# Range Rover Evoque. Am I mad ??



## ChuckH (Nov 23, 2006)

I at the moment am running two cars.. My beloved Jaguar XFS.....








And the Rav 4









Since buying the Rav I have hardly used the Jag.. The rav is a top range T180 model with a massive specification and is just a great car.. The only thing it lacks is an automatic transmission which is now becoming an issue as My wifes disability means She is sometime struggling with the clutch pedal in the Rav..
The Jag of course is an Automatic but The Wife will not drive it as She says its just to big and awkward to park .. Plus She feels I will go crackers when She scuffs those 20 inch wheels (She does have a point here )

So Im thinking of selling both of the above cars and going for a high spec 2.2 Diesel Range Rover Evoque...
I just cant make up My mind if I have lost the plot as I love the Jag but I am not using it hardly at all..

Answers on a postcard please ...

Edited to add that occasionally I use the 4WD ability of the Rav to tow the jet-ski up the slippery slipway and living on the East coast of Scotland means the 4WD is desirable if We have another winter like the last two ......


----------



## hoikey (Mar 9, 2011)

The evoque is awesome. Do it


----------



## [email protected] (Dec 21, 2005)

:lol:
You really dont keep your cars to long eh Chuck 

Mate im loving the Jag! I do want one of these for the next car, toss up between that and another 335d from what i have now, or maybe a 535d.

I like the power!:thumb:


----------



## amiller (Jan 1, 2009)

Very capable 4x4.
Luxurious Saloon.

Evoque could just be both in 1. Certainly makes sense.


----------



## Cadillacman (Jul 18, 2011)

Not knowing anything about your financial status but..........

Sell the Rav and get the Evoque

then...

Sell the XFS and get the XJ Supersport......
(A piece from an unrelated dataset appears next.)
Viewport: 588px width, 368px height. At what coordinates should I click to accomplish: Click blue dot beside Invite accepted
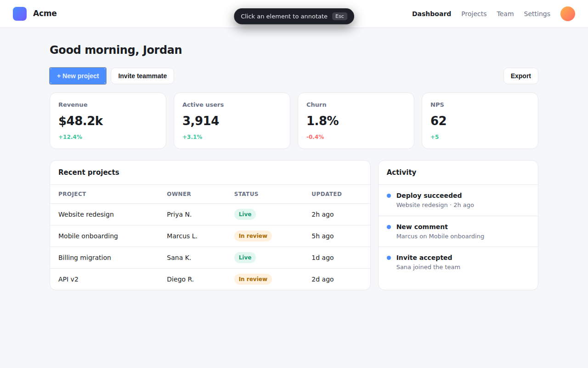(389, 258)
Buy a Chevrolet Matiz for the Missus 

.


----------



## Skodaw (Mar 19, 2006)

For the last few weeks on the way home (m53) ive seen a motorcade of 5 or 6 - they look awesome.


----------



## Nanoman (Jan 17, 2009)

get the evoque!


----------



## Deano (Jul 7, 2006)

amiller said:


> Very capable 4x4.
> Luxurious Saloon.
> 
> Evoque could just be both in 1. Certainly makes sense.


what he said. :lol:


----------



## Ninja59 (Feb 17, 2009)

im not convinced tbh by the evoque, why not sell both and get a proper RR?


----------



## ChuckH (Nov 23, 2006)

autobrite-direct said:


> :lol:
> You really dont keep your cars to long eh Chuck
> 
> Mate im loving the Jag! I do want one of these for the next car, toss up between that and another 335d from what i have now, or maybe a 535d.
> ...


Mark. You should buy My one ... It has a Spires remap It has 305 BHP and 675 NM of torque !! Plus fantastic and I genuinely do mean fantastic MPG ! Mate whatever just drive one before you buy another BM........


----------



## Deano (Jul 7, 2006)

not sure if I like this one or not

http://www.autoguide.com/auto-news/...ange-rover-evoque-teased-by-project-kahn.html


----------



## Reggie-Z4 (Mar 7, 2011)

Get the evoque!!


----------



## ChuckH (Nov 23, 2006)

Ninja59 said:


> im not convinced tbh by the evoque, why not sell both and get a proper RR?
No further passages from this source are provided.